#### Goal of the exercise
Set down exactly the lines of the records from the top to the line containing "Image resolution: width=656"; include both.

#### Collected data entries
-- Opening Marker --
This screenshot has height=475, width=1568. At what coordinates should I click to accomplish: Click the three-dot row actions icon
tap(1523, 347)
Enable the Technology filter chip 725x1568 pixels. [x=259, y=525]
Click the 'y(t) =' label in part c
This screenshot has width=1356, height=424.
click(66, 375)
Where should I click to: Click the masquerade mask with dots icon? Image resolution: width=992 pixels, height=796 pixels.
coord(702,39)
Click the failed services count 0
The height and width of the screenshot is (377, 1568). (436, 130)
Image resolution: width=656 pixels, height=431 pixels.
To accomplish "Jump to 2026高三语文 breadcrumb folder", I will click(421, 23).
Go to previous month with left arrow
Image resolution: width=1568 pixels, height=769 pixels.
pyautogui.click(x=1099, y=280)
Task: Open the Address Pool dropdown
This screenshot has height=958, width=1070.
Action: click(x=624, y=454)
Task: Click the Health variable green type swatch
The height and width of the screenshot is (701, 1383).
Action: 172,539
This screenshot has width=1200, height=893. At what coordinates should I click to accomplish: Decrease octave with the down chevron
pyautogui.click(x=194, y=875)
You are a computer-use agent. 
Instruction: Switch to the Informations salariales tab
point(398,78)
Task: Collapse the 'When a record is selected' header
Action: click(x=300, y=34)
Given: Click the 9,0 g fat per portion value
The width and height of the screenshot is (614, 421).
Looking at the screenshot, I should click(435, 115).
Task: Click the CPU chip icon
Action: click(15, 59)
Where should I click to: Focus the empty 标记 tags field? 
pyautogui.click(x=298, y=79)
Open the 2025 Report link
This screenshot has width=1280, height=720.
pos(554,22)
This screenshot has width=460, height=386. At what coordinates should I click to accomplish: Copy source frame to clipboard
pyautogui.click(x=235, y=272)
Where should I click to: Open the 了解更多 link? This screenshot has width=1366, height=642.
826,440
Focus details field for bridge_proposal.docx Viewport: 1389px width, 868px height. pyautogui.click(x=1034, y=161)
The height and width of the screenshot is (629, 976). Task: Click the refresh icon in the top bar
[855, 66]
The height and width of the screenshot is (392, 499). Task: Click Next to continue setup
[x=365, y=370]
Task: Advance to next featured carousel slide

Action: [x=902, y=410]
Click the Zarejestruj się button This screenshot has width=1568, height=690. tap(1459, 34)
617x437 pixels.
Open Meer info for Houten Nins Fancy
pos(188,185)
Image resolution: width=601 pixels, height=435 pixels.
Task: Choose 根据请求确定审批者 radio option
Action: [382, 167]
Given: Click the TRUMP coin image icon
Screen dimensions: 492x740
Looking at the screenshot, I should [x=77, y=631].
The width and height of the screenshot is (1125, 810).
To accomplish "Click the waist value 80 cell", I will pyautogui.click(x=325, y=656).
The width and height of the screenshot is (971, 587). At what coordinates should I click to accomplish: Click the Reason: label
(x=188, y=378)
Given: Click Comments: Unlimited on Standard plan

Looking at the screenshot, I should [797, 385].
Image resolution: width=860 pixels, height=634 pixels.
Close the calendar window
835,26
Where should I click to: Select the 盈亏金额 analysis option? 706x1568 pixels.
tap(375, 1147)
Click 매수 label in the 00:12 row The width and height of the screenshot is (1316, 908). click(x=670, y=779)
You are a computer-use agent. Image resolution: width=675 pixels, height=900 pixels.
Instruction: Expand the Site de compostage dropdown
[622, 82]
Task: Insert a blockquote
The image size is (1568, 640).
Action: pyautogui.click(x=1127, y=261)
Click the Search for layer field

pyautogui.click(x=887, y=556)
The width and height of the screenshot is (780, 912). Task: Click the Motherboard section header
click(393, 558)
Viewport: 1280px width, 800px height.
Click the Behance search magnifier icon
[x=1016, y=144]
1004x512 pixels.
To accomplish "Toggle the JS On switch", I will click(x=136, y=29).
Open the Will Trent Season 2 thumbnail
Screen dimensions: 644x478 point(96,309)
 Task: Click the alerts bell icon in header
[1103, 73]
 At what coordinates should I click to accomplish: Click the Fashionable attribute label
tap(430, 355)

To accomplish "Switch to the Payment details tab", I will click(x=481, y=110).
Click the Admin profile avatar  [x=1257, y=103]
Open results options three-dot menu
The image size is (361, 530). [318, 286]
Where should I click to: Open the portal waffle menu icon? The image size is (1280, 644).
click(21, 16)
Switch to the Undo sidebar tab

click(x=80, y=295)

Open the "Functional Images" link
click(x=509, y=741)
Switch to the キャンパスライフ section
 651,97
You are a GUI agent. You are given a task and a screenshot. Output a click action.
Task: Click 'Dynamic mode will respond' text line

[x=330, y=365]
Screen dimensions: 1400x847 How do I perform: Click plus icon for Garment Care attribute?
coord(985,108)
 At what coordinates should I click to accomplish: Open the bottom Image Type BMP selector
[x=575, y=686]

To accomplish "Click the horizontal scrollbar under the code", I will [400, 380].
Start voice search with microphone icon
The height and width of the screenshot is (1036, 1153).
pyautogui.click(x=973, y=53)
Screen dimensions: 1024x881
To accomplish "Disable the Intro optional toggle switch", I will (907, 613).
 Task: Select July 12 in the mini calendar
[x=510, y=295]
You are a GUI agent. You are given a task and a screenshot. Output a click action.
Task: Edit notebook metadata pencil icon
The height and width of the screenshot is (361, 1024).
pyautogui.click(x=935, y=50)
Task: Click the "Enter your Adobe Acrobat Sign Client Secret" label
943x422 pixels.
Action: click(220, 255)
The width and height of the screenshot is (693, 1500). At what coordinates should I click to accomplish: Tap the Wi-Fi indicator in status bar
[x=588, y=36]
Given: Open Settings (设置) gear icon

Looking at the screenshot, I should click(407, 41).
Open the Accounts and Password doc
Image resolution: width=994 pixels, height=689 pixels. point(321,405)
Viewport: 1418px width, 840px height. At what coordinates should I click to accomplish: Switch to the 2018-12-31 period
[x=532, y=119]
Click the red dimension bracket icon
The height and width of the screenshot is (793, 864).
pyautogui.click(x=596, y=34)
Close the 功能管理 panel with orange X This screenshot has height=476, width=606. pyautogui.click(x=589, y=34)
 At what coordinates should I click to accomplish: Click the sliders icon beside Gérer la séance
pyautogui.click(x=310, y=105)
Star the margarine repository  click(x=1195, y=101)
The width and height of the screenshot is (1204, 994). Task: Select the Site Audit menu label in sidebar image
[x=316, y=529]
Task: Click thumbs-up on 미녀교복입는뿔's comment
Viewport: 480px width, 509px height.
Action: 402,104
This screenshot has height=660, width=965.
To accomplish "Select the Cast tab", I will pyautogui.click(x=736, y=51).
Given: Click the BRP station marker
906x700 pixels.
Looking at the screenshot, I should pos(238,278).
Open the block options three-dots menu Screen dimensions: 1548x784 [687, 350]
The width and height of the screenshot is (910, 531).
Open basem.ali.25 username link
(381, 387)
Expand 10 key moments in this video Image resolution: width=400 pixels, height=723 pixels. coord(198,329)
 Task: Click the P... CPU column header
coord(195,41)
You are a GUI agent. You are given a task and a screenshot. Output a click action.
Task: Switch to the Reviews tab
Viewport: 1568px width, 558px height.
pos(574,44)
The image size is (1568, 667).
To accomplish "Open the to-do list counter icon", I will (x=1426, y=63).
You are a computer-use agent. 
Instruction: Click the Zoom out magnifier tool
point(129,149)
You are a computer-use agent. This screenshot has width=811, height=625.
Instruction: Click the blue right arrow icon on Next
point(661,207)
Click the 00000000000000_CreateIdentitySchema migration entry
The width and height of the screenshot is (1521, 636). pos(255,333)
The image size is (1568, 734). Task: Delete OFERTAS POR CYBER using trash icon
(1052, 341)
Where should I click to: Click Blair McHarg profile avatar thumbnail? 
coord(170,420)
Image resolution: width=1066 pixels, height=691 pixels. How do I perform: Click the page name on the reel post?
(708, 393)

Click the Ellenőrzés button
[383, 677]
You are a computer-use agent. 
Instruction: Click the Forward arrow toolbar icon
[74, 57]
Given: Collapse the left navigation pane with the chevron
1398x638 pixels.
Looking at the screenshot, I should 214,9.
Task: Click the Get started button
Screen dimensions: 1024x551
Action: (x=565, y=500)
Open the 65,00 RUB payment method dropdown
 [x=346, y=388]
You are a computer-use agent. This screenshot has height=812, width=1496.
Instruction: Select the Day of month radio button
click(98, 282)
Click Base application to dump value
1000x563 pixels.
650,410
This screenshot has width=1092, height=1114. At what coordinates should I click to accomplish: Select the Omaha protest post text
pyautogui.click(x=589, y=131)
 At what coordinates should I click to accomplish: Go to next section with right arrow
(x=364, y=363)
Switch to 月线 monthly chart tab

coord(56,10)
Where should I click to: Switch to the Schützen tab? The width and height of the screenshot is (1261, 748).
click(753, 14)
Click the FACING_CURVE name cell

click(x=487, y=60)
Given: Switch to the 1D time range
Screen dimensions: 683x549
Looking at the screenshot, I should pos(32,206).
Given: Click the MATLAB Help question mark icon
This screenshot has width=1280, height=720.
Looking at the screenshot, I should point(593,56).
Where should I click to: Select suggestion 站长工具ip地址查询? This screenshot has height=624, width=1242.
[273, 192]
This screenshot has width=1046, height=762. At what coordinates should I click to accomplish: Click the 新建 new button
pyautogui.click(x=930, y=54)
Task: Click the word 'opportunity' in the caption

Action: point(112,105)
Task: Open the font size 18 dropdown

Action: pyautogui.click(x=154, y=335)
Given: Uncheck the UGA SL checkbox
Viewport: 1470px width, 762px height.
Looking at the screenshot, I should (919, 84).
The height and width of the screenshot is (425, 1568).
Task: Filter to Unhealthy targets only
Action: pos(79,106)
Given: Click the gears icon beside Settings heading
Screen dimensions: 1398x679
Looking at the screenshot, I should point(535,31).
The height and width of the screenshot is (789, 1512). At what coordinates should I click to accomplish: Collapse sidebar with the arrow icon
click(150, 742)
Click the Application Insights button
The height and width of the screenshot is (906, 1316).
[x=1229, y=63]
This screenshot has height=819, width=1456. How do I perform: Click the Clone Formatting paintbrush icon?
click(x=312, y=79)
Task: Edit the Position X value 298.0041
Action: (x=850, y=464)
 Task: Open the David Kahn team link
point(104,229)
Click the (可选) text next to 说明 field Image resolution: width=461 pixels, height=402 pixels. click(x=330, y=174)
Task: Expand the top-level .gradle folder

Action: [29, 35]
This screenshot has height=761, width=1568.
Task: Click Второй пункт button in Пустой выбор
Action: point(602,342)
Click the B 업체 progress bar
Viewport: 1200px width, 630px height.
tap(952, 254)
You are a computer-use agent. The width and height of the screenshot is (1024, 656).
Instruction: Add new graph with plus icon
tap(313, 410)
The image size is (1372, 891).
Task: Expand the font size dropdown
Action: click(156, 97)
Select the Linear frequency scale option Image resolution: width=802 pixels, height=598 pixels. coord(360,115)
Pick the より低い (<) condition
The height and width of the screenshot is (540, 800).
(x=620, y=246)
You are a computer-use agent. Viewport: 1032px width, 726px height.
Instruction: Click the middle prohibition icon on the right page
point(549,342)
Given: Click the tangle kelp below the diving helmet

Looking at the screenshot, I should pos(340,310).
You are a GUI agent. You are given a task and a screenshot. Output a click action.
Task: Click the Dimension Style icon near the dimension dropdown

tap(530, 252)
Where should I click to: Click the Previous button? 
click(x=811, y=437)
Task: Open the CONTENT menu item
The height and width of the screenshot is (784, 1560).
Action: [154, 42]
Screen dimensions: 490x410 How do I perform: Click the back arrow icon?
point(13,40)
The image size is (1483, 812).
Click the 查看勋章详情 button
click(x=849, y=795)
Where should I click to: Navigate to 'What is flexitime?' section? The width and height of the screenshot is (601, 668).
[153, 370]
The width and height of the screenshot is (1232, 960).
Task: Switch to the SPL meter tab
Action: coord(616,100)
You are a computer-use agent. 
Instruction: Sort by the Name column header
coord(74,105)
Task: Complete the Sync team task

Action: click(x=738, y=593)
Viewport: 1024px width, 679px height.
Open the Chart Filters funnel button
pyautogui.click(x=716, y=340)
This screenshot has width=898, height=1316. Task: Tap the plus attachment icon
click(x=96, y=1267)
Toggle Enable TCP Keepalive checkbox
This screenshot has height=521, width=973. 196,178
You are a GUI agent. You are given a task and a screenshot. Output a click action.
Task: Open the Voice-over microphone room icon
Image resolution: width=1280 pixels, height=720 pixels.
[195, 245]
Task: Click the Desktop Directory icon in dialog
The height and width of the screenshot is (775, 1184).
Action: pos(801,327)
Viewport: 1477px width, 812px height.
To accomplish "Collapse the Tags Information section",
-- Closing Marker --
#### Answer to this problem
This screenshot has height=475, width=1568. At what coordinates should I click to accomplish: Click the three-dot row actions icon
tap(1523, 347)
Enable the Technology filter chip 725x1568 pixels. [x=259, y=525]
Click the 'y(t) =' label in part c
This screenshot has width=1356, height=424.
click(66, 375)
Where should I click to: Click the masquerade mask with dots icon? Image resolution: width=992 pixels, height=796 pixels.
coord(702,39)
Click the failed services count 0
The height and width of the screenshot is (377, 1568). (436, 130)
Image resolution: width=656 pixels, height=431 pixels.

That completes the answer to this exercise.